Kindt’s assemblage of odd stories evokes Raymond Carver and Chester Gould in this assemblage of miniature portraits and personal sketches tied together as a series of offbeat criminal cases solved by a master detective. Kindt’s protagonist is devoted to the letter of the law and not its spirit, solving cases that are largely victimless. His inevitable comeuppance is well constructed and haunting.
• A Treasury of Victorian Murder Compendium: Including: Jack the Ripper, The Beast of Chicago, Fatal Bullet. Rick Geary. NBM. 228 pages. $24.99.
Gathering six previously published Victorian Murder series stories into a single volume is an excellent idea. Geary’s well-researched and deftly told mysteries are a pleasure to read, and his meticulous, subtle and intelligent art make this a powerful and deeply rewarding collection.
• The Complete Don Quixote. Miguel de Cervantes and Rob Davis. Self Made Hero. 296 pages. $27.50.
Cervantes’ Man of La Mancha receives the graphic treatment in this thoughtful and inventive adaptation by British artist Davis. It’s a smart and readable retelling, with witty and inventive use of color.
• Superman: Action Comics, Vol. 2: Bulletproof. Grant Morrison and Rags Morales. DC Comics. 224 pages. $24.99.
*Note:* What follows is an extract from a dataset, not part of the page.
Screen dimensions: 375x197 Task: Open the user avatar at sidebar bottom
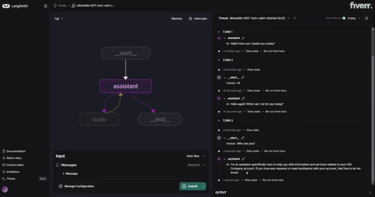5,189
Morrison’s All-Star Superman (with artist Frank Quitely) is one of the best comics stories ever, so handing him the reins of the new Action Comics series to reboot the Man of Steel for DC’s “New 52” was a no-brainer. Morales is as good as any superhero illustrator, but Morrison’s decidedly non-linear multidimensional tale failed to establish a new, improved and superior version of the venerable Superman within DC’s new firmament. Maybe Morrison had a grand plan here, but the unfolding story fares no better as a collection than it did as a series of monthly comics — quite unlike Batman Incorporated.